> [What you should do]
Reproduce the entries shown below only from the line with "Privacy policy (816, 2188)" down to the line with "Close (1138, 2180)", keeping both end lines and copying each one exactly.

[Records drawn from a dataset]
---

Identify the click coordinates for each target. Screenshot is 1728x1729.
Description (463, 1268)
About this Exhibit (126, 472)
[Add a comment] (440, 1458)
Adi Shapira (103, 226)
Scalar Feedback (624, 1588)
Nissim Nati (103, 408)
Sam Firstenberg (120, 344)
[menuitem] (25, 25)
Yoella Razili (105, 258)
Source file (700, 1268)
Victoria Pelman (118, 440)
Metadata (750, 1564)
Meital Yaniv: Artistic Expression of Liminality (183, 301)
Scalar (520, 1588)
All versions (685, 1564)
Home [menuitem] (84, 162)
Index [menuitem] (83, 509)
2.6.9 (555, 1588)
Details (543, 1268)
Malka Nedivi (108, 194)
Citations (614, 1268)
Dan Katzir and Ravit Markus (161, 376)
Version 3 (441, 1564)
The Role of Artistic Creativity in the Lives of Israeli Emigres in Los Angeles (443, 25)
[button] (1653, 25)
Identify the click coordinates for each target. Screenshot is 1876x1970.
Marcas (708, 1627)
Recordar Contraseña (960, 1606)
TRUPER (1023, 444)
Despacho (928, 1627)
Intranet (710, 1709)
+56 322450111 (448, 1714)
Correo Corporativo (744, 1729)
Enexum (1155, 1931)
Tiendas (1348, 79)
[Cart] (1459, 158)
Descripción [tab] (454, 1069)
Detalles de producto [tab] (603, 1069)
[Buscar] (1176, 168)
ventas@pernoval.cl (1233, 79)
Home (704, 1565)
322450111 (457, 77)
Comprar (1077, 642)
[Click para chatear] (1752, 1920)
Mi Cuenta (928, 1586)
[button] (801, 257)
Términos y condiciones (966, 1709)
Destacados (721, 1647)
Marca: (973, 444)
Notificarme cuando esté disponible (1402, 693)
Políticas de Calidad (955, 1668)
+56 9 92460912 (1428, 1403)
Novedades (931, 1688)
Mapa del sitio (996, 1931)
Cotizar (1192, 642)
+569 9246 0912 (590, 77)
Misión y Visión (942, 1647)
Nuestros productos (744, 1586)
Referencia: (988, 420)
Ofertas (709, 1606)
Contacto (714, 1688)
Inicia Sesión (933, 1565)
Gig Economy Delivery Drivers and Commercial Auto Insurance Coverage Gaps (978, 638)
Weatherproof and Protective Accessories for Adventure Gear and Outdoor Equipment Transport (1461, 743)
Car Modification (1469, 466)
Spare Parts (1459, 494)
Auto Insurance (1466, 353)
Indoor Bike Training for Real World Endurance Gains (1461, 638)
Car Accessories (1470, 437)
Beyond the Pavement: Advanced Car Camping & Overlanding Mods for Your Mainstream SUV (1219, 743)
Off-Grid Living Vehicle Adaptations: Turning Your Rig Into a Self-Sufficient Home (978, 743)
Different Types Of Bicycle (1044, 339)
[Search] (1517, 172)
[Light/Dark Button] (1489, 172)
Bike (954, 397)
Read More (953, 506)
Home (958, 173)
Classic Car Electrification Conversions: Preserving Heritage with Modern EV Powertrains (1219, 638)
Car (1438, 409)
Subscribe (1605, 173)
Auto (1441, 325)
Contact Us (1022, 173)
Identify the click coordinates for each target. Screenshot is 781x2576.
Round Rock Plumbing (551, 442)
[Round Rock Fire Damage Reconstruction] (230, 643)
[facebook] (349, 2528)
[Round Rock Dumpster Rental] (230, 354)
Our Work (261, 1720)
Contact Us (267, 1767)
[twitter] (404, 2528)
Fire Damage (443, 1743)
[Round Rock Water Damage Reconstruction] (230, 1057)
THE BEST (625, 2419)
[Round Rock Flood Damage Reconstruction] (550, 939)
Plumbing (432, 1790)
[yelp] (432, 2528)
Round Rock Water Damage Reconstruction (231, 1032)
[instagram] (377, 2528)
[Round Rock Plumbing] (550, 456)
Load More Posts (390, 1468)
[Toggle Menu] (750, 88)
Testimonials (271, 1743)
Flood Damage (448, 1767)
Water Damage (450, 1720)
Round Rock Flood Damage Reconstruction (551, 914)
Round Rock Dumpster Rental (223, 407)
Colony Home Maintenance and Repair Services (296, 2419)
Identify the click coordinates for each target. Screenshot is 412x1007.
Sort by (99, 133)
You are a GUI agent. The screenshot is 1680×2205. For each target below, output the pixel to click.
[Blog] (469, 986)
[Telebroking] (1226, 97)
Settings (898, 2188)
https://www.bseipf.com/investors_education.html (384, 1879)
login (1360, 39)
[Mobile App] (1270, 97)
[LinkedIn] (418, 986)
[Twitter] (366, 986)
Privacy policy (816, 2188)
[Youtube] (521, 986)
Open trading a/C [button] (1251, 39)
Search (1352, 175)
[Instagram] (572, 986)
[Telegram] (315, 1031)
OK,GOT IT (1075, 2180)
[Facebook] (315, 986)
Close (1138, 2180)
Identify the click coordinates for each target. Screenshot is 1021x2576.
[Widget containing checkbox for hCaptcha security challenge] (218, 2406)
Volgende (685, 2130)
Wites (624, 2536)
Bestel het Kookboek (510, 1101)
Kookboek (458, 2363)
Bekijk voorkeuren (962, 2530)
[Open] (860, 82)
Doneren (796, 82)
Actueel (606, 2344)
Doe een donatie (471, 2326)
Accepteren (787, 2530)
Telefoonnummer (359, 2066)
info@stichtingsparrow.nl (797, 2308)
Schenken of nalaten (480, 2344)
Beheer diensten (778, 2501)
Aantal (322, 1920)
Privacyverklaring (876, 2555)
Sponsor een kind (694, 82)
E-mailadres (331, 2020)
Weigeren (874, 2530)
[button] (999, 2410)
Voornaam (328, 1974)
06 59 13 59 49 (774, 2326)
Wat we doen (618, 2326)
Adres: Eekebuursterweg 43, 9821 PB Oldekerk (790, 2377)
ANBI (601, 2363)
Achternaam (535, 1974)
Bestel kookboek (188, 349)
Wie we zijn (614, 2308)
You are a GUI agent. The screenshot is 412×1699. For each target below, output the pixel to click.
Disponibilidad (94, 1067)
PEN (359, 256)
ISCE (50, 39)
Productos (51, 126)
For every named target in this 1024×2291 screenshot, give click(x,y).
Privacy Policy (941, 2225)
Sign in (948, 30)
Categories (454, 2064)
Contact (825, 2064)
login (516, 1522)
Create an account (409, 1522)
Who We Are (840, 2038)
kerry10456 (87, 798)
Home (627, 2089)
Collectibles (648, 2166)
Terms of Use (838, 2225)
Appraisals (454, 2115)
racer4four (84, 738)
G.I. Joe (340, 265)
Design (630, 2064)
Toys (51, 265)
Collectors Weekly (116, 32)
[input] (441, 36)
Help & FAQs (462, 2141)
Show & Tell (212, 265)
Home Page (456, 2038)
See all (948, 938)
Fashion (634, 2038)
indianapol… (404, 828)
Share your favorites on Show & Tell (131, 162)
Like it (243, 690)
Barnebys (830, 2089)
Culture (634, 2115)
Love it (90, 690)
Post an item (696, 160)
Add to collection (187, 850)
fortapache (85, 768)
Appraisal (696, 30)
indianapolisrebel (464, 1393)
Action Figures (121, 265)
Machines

---

> [Finished task]
Privacy policy (816, 2188)
[Youtube] (521, 986)
Open trading a/C [button] (1251, 39)
Search (1352, 175)
[Instagram] (572, 986)
[Telegram] (315, 1031)
OK,GOT IT (1075, 2180)
[Facebook] (315, 986)
Close (1138, 2180)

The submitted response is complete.